Otzma Yehudit party head Itamar Ben Gvir announced Monday that his far-right party will remain in the race “until the end,” defying pressure from Prime Minister Benjamin Netanyahu and other right wing officials who had called on his faction to drop out, rather than risk falling below the electoral threshold for the second straight election.

“This evening, I announce to you and also to the prime minister that the Otzma Yehudit secretariat has decided that we will run until the end in order to win and to save the right wing government” Ben Gvir said at a Jerusalem press conference.

He claimed that his party had a better chance of making it into the Knesset than the right-wing bloc had at winning 61 seats without the support of his Kahanist-inspired faction.
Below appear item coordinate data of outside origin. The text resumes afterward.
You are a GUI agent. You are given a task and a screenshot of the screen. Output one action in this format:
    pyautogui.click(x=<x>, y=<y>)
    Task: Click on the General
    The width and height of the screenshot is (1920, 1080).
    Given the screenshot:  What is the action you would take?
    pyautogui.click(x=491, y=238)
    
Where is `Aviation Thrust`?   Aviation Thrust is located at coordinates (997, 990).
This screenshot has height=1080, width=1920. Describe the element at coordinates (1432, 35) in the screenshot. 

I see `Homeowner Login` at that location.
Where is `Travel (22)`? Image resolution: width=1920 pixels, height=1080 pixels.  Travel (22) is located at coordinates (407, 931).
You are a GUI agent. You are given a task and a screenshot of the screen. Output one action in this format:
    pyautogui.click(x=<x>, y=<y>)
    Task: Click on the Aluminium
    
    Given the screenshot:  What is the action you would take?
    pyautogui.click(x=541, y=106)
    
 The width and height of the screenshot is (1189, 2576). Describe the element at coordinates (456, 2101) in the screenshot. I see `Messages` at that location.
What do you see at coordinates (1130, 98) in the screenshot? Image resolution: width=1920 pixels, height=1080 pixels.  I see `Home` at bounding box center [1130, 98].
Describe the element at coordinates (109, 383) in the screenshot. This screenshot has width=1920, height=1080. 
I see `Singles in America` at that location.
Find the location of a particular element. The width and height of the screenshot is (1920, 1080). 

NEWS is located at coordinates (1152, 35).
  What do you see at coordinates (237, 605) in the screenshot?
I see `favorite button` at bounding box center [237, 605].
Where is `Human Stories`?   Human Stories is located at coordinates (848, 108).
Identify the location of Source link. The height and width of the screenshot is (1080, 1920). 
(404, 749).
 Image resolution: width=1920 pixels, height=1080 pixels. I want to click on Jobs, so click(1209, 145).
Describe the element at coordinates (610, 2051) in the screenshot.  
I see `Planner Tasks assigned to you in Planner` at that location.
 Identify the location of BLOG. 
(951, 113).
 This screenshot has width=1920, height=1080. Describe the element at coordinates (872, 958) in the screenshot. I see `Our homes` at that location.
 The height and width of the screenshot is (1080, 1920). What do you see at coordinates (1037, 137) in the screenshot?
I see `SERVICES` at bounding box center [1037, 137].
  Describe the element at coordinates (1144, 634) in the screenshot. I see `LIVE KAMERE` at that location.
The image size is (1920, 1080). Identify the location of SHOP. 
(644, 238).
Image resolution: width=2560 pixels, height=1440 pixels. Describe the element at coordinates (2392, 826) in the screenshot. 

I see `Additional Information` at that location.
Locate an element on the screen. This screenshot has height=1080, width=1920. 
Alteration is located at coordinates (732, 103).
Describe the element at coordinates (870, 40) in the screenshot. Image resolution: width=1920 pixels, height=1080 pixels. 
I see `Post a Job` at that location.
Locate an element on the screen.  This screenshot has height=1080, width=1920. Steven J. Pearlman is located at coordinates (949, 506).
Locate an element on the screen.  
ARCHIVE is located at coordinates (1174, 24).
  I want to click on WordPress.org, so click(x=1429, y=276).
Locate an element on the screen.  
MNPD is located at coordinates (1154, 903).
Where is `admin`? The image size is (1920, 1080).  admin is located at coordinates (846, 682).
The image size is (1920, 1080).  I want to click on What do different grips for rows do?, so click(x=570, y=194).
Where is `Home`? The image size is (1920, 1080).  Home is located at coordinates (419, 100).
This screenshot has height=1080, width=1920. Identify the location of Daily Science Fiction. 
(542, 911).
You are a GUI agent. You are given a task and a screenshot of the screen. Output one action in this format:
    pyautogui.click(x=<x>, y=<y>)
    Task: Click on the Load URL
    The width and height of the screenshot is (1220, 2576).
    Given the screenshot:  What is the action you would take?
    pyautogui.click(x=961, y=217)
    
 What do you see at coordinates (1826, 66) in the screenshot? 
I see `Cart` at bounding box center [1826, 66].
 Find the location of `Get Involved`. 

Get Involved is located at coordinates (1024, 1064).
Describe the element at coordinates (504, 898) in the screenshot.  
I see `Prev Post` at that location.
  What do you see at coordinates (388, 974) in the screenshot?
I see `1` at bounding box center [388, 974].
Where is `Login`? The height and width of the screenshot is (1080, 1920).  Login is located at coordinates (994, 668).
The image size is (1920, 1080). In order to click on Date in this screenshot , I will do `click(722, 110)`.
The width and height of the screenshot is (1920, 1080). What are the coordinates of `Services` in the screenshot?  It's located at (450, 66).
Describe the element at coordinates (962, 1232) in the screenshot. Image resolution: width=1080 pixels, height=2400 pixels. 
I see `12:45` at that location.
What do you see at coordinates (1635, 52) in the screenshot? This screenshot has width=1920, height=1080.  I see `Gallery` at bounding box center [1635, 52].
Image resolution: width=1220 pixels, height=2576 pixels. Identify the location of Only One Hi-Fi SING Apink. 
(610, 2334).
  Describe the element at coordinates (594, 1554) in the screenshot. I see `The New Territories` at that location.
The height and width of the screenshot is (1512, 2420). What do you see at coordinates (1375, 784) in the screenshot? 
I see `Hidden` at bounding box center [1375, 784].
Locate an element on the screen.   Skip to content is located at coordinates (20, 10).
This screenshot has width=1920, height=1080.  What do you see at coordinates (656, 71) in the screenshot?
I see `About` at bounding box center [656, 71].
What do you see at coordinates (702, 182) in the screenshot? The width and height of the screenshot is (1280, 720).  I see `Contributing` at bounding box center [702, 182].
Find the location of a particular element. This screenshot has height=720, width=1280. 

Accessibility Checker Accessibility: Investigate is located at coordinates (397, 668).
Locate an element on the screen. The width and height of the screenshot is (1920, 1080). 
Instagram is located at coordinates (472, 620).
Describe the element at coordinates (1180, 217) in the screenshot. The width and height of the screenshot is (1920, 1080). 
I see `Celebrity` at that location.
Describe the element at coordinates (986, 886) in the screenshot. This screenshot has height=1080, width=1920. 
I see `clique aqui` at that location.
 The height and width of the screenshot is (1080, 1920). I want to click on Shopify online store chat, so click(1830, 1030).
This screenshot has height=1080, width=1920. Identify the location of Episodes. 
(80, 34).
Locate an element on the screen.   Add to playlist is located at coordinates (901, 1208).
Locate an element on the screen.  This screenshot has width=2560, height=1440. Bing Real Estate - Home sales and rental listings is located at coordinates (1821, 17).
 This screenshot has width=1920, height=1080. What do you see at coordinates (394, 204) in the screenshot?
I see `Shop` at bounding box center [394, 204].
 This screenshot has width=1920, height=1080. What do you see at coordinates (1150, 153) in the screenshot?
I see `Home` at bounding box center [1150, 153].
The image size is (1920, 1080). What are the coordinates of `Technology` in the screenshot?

Despite its extremist views, Otzma Yehudit still drew over 80,000 votes in September elections, which would have equaled about two Knesset seats had the party crossed the threshold to enter parliament.

Likud and other right-wing factions fear a repeat in March if Ben Gvir stays in the race. Most polls show his faction again falling below the 3.25 percent of the vote needed to enter the Knesset.

Ben Gvir claimed that overtures for him to drop out including promises of sweetheart jobs in influential quasi-government bodies, ministerial positions and even an ambassadorship, all of which he rejected.

“It’s no secret that officials in the coalition have offered me many proposals in the last few days that would have kept me comfortable for years.”

“The Prime Minister’s Office has denied [these offers], but they know very well which important officials in the coalition offered to make me minister. And not just minister. I was offered a position in KKL JNF Jewish National Fund, the World Zionist Organization… and even an ambassador posting,” Ben Gvir claimed.

Otzma Yehudit party leader Itamar Ben Gvir speaks to reporters at the Knesset, January 15, 2020. (Olivier Fitoussi/Flash90)

Apparently believing the Otzma Yehudit chairman’s claim, Blue and White chairman Benny Gantz tweeted that Netanyahu was willing to place Israel’s foreign relations in the hands of a Kahanist in order to ensure himself parliamentary immunity.

Netanyahu was vociferously criticized at home and abroad in February 2019 after engineering a deal for Otzma Yehudit to join two other right-wing factions, a pact which almost saw Ben Gvir enter the Knesset.

The party is made up of followers of late extremist rabbi Meir Kahane. It supports encouraging emigration of non-Jews from Israel, and expelling Palestinians and Israeli Arabs who refuse to declare loyalty to Israel and accept diminished status in an expanded Jewish state whose sovereignty extends throughout the West Bank. Ben Gvir’s former running mate, ex-MK Michael Ben-Ari, was disqualified from running for the Knesset last year, over his support for racism.

On Sunday, Channel 12 reported that the ultra-Orthodox Shas and United Torah Judaism parties were weighing a deal with Otzma Yehudit, in which one of them would commit to giving a non-MK ministerial post to Ben Gvir, in exchange for him dropping out and endorsing the ultra-Orthodox faction instead.

Likud MK Miki Zohar, a close confidant of Netanyahu, expressed his keen support for the arrangement in private conversations, according to the report.

The announcement Monday came after Otzma Yehudit leaders had been slated to meet to discuss the offers.

Ben Gvir pointed out that none of the offers presented to him by right-wing officials were regarding government policy, claiming that those trying to convince him to drop out were only interested in “using us and then throwing us away.”

The Otzma Yehudit chairman said that his party’s slogan for the upcoming campaign would be “Ben Gvir, his word is his bond,” in a clear slight to Jewish Home chairman Rafi Peretz.

The latter tweeted out the same phrase hours ahead of the party filing deadline in an effort to make clear that he would not walk back on his merger agreement with the far-right party. However, the tweet was deleted three minutes later, as Peretz succumbed to pressure from Netanyahu and other national religious officials who convinced him to merge with Naftali Bennett’s New Right party, rather than risk not crossing the electoral threshold in a joint run with Otzma Yehudit.

Netanyahu had pushed for Otzma Yehudit to be included in the Bennett-led Yamina alliance, but Bennett refused on ideological grounds.